Non parleremmo di antisemitismo. Almeno per ora. Piuttosto, vista la formazione upper class (public school, eccetera) del procuratore capo della International Criminal Court, ICC (Corte Penale Internazionale, CPI ), Karim Khan, parleremmo invece di pacifismo legalizzato e idealizzato. Aggiungiamo che è cittadino britannico, nato in una famiglia pakistana, di religione (semplificando) islamico-sunnita.
In che senso pacifismo legalizzato e idealizzato? Per capirsi subito, un tribunale può emettere un mandato di arresto, ma se non c’è polizia in grado di eseguire, si rischia di restare sul piano delle valutazioni giuridico-morali, umanitarie, prive però di conseguenze processuali, quindi reali, come giudizio, sentenza, eccetera.
Pertanto invitiamo i lettori a sorvolare, su quello che invece sembra essere questa mattina il cuore del dibattito: l’equiparazione tra Hamas e lo stato di Israele. Da alcuni vista come un offesa, da altri come un atto di giustizia.
In realtà, quando ci si pone sul piano del rifiuto della guerra, ogni attività, di varia intensità, all’interno di un conflitto bellico, può essere giudicata reato. Pertanto da questo punto di vista Hamas e Israele possono essere trattati come gruppi di gangster rivali in lotta nella Chicago degli anni Trenta.
Che poi, ci sia chi strumentalizzi politicamente, la decisione di un magistrato, è nell’ordine naturale delle cose politiche, fondate su una precisa regolarità metapolitica: la dinamica amico-nemico.
Andiamo avanti. Al momento, la situazione è la seguente: da un lato c’è il rifiuto della guerra (il giudice) dall’altro l’accettazione della violenza bellica come prosecuzione della politica con altri mezzi (gli stati). Due mondi che non comunicano.
Ora, sul piano dei nobili ideali, sarebbe lodevole rinunciare alla guerra. Come però? Alla stessa stregua della vita interna degli stati servirebbe una polizia mondiale, capace di prevenire e/o reprimere, come avviene con la polizia statale. Insomma, dal macro al micro, dal micro al macro. Un mondo perfetto.

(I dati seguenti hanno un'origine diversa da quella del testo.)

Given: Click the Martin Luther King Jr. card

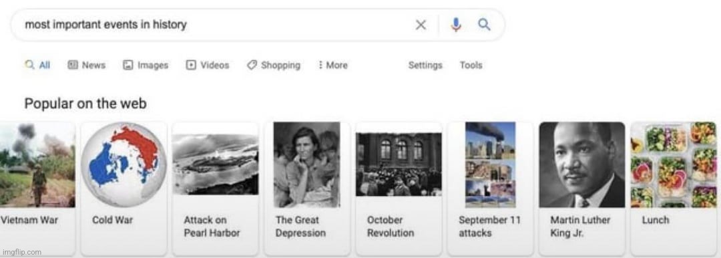Looking at the screenshot, I should click(x=582, y=188).
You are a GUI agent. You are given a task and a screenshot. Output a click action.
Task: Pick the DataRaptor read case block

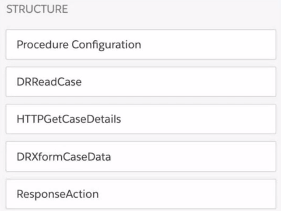(x=141, y=81)
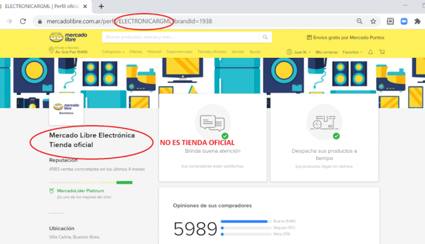Open the browser extensions puzzle icon

[x=417, y=21]
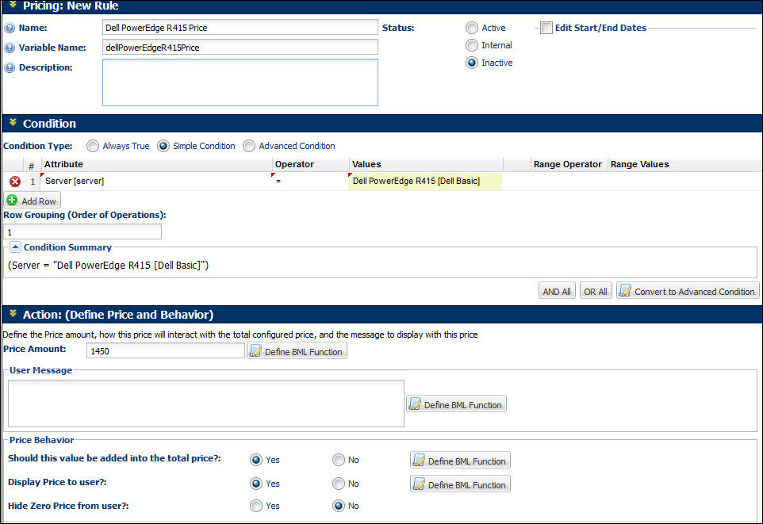
Task: Click Define BML Function beside total price question
Action: [x=460, y=460]
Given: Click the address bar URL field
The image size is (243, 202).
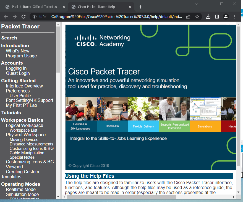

Certo, è lecito augurarsi che le persone si convincano dell’inutilità della guerre e sposino la causa dell’estensione universale dell’idea Law and Order. Però per raggiungere lo scopo ogni stato dovrebbe cedere i propri poteri, anche giudiziari, a un governo mondiale, a una magistratura mondiale, a una polizia mondiale.
Purtroppo cinquemila anni di storia provano il contrario. Per carità mai dire mai. Non si può escludere nulla. Però l’istituzione di uno stato di diritto mondiale non è per l’ oggi e neppure per il domani. La dinamica metapolitica inclusione-esclusione, insegna che solo un pericolo proveniente da Marte potrebbe favorire inclusione dei popoli del pianeta Terra, nel quadro di un governo mondiale, contro i popoli del pianeta Marte.
E intanto cosa può succedere? Che i giudici idealisti come Karim Khan – per dirla con l’Amedeo Crivellucci, superbo stroncatore dell’opera storica di Alfredo ’Oriani – si dedichino “ alle ascensioni alpine” per tracciare “da quelle sommità, nello spazio, grandi linee dall’Oriente all’Occidente e dal Settentrione al Mezzodì. Ma sono sempre linee nel vuoto” (*).
L’opera di Karim Khan è giuridica, ma purtroppo ricorda quella di Alfreo Oriani. Opera storica. Con la differenza che un giudice che ignori la realtà delle regolarità metapolitiche rischia di combinare più guai di uno storico.
Carlo Gambescia
(*) Walter Maturi, Interpretazioni del Risorgimento. Lezioni di storia della storiografia, pref. di Ernesto Sestan, aggior. bibliogr. di Rosario Romeo, Einaudi, Torino 1962, p. 377.